Eleven members of the Rooney family in Lincoln were convicted of fraud and slavery in four trials for forcing 18 victims to work for little or no pay and live in squalid conditions for up to 26 years, the Guardian reported on Friday.
The report came a day after the National Crime Agency (NCA) said modern slavery and human trafficking was far more prevalent than previously thought, with potentially tens of thousands of victims in the UK.
The members of the Rooney family targeted vulnerable people, including some with alcohol or drug addiction, and deliberately looked for potential captives on the streets, Nottingham crown court heard.
The impact of the forced labor on the mental and physical health of the victims had been severe, prosecutors said, with some being malnourished, subjected to beatings and threatened.

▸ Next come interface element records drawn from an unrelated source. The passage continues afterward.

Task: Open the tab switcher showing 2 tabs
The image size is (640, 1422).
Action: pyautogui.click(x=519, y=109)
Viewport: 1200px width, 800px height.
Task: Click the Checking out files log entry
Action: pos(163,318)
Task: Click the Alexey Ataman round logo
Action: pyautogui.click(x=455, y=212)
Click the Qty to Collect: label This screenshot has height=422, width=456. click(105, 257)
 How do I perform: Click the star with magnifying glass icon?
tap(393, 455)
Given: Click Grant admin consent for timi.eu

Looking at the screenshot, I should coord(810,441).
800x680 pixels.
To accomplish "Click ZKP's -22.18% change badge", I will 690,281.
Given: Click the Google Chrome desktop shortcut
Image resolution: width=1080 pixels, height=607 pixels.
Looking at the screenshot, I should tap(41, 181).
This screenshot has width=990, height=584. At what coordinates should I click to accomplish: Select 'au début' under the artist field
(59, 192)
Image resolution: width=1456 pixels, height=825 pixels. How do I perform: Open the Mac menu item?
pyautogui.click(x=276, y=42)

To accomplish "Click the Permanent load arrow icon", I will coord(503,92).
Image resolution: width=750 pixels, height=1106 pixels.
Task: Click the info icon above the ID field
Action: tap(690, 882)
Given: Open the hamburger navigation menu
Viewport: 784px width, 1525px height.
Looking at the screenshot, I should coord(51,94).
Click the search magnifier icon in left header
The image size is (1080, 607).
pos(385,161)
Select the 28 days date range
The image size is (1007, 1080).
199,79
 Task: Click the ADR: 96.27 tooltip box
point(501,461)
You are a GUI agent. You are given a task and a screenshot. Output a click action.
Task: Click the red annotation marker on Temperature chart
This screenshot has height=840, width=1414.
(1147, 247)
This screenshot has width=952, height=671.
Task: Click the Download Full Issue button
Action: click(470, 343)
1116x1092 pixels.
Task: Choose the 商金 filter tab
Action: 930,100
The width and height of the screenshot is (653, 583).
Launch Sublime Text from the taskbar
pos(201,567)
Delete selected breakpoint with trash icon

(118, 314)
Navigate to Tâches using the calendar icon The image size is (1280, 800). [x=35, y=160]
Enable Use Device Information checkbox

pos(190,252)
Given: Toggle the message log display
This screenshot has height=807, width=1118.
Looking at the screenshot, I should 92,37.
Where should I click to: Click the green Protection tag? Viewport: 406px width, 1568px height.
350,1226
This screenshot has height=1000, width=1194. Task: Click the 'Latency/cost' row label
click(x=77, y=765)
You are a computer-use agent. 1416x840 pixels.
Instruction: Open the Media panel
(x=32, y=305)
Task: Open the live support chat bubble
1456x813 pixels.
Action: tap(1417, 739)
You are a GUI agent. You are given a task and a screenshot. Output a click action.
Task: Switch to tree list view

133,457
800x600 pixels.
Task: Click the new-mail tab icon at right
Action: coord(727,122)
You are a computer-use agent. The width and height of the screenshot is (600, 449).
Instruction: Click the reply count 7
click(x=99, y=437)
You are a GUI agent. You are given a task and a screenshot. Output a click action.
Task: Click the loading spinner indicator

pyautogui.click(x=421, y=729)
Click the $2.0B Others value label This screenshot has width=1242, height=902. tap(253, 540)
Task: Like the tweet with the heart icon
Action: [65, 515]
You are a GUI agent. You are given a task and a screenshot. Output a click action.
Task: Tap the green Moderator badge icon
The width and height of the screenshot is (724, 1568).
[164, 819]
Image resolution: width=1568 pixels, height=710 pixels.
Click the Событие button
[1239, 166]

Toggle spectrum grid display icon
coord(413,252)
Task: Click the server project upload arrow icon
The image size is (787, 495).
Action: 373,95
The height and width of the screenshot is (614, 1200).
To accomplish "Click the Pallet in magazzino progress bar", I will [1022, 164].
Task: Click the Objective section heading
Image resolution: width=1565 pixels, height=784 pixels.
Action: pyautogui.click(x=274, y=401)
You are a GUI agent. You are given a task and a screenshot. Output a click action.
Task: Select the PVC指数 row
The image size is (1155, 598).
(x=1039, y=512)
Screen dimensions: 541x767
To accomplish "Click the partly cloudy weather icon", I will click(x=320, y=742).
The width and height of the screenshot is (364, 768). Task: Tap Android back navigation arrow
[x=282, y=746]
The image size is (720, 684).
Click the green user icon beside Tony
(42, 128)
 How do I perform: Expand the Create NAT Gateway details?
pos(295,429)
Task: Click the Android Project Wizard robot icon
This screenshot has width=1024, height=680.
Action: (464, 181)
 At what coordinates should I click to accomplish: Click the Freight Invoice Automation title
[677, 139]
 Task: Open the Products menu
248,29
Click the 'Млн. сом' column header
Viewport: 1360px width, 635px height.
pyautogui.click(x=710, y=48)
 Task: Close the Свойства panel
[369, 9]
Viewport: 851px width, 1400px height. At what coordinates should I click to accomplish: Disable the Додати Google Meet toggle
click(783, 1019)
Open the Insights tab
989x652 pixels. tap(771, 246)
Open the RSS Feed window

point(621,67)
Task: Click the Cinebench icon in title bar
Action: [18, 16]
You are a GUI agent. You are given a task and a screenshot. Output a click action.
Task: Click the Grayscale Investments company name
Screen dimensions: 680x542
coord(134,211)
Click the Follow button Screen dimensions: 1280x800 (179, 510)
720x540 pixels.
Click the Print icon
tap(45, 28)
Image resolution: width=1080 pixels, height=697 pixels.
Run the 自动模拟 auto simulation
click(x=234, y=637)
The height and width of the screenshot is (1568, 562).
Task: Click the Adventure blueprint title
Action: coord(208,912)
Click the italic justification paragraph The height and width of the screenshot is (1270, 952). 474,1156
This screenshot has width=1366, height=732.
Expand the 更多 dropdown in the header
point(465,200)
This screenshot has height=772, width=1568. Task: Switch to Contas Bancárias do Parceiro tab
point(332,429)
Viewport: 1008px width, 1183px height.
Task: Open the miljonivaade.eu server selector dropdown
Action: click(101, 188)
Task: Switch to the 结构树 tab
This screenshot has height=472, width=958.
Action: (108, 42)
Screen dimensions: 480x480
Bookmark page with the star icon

“These members of the Rooney family lived lives of luxury at the expense of their victims, condemning them to live in fear, misery and squalor. For them, exploitation, violence and extortion were a way of life. The defendants have caused serious harm to the people they exploited, some of whom have now passed away,” said Janine Smith of the Crown Prosecution Service (CPS).
Some of the victims tried to run away but were tracked down by the Rooney family and taken back to the sites.
The Rooney family would give alcohol and drugs to the victims in an attempt to keep them under their control, the CPS said.
They would control their bank accounts and savings and help themselves to the victims money.
The Rooney family would also fraudulently instigate benefit claims in their names and use the money for holidays to Barbados, cosmetic surgery and coaching at football school.
Sentencing will begin on September 7.
Key slavery sectors
The National Crime Agency (NCA) says the key sectors for slave workers are domestic and care workers, food processing, construction, car washes, fishing and agriculture. Sexual exploitation, however, is the most common form of modern slavery reported in the UK.
Slaves exploited in the UK are chiefly from eastern and southeastern Europe, Nigeria and Vietnam, according to the NCA.